Thursday, April 1, 2010

Society for Cinema & Media Studies Conference



Who knew an academic conference could be so exciting? I have come to acknowledge that I am not an academic, but a film curator who is an interloper in academia. I derive genuine pleasure from reading dissertations, but I know that's not the world for me. When SCMS came to LA I didn't intend to crash the whole thing, but I ended up doing just that, and it was an excellent trip of a weekend. The Westin Bonaventure was teeming with film dorks for SCMS's "Archiving the Future/Mobilizing the Past," and I arrived just in time for Amy Beste's "Instructional Film" panel on Thursday afternoon. Afterwards, drinks ensued at the bar. I saw a bunch of people I didn't expect to see, met a bunch of people I didn't expect to meet, and I started to realize that this was going to be a lot more fun than I'd expected.

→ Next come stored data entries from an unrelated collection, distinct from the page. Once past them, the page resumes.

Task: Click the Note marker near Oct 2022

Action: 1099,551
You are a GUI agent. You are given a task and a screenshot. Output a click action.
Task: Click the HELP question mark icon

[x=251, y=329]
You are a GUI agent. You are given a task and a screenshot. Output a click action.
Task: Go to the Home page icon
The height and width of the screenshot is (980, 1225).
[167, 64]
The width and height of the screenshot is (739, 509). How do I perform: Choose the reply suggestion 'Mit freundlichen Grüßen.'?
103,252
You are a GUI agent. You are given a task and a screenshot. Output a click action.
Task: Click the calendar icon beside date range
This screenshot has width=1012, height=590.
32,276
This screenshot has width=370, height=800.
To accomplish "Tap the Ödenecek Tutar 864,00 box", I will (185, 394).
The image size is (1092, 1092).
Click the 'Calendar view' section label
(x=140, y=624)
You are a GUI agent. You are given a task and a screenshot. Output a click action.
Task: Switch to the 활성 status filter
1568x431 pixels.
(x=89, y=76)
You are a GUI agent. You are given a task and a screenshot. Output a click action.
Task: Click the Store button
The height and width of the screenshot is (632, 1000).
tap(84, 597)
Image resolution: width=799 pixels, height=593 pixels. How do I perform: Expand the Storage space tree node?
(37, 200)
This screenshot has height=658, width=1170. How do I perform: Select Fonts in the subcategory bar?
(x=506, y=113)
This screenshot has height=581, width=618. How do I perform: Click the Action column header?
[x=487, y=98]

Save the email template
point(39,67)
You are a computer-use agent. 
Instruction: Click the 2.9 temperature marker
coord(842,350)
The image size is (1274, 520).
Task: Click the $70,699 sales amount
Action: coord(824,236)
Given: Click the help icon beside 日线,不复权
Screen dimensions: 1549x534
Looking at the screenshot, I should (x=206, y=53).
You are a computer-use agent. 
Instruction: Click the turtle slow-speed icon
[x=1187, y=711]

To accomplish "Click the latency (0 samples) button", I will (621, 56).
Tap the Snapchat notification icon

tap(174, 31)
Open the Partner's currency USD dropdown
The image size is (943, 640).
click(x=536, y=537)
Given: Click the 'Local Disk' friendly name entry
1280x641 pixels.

Friday I had non-conference obligations all day, so I only made it to a queer caucus party at Akbar that night, always fun to see academics swimming outside of their natural habitat. But Saturday was a conference whirlwind and it was good. It started out with an extremely enlightening panel moderated by Michelle Puetz called, "The Avant-Garde and the Archive." I love it when experimental film geeks spout off stuff like anecdotes about Peter Kubelka describing what would happen if all avant-garde film was transferred to digital media and for some reason it all crashed at once and how the universe would experience a "collective stroke." Same goes for talk about the "disarticulation of materials" in referring to looking at avant-garde film on digital formats (I love that term). One of the most relevant parts of this panel for me was a discussion of the importance of putting pressure on museum curators to exhibit film on FILM, to add film to museum collections and to contribute to the preservation of films by supporting archives (especially informal ones like Canyon and Filmmakers Cooperative). God knows I have struggled within such institutions to legitimize film as art. And part of this discussion was the importance of encouraging filmmakers to raise the bar and value their work, as a painter would a painting or a sculptor a sculpture, the importance of raising standards around film as art. Now, I have always found it ridiculous when a video artist sells a copy of her video to a gallery for thousands of dollars. But in reality it's no more ridiculous than a painter doing the same with a canvass, or, more accurately, a printmaker with a print, and god knows it often makes about as much sense. But the primary issue here to my mind was recognizing the reality that some of our film distributors are functioning as archives without being recognized and receiving protections, financial and otherwise, as such.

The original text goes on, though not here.